The four-year-old Malayan tiger named Nadia along with her sister Azul, two Amur tigers and three African lions all developed dry coughs and are expected to fully recover, the Wildlife Conservation Society that runs the city’s zoos said in a statement.
‘We tested the cat out of an abundance of caution and will ensure any knowledge we gain about COVID-19 will contribute to the world’s continuing understanding of this novel coronavirus,’ the statement sent to AFP said.
‘Though they have experienced some decrease in appetite, the cats at the Bronx Zoo are otherwise doing well under veterinary care and are bright, alert, and interactive with their keepers,’ it said.
‘It is not known how this disease will develop in big cats since different species can react differently to novel infections, but we will continue to monitor them closely and anticipate full recoveries.’
All four of the zoos and the aquarium in New York — where the virus death toll has topped 4,000 — have been closed since March 16.
The zoo emphasised that there is ‘no evidence that animals play a role in the transmission of COVID-19 to people other than the initial event in the Wuhan market, and no evidence that any person has been infected with COVID-19 in the US by animals, including by pet dogs or cats.’
In late March a pet cat was discovered infected with the novel coronavirus in Belgium, following similar cases in Hong Kong where two dogs tested positive.
All of those animals are believed to have contracted the virus from the people they live with.

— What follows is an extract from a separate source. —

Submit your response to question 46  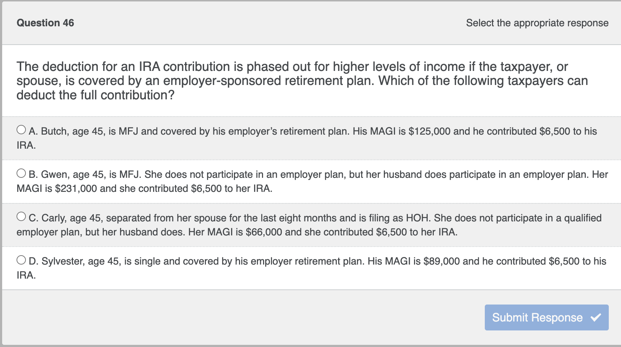pyautogui.click(x=546, y=317)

Chinese disease control officials have previously identified wild animals sold in a Wuhan market as the source of the coronavirus pandemic that has infected well over one million people worldwide.
‘The bottom line is that there is no evidence that any cat, large or small, can transmit (the) virus back to humans,’ Sarah Caddy, veterinarian and clinical research fellow at the University of Cambridge, said.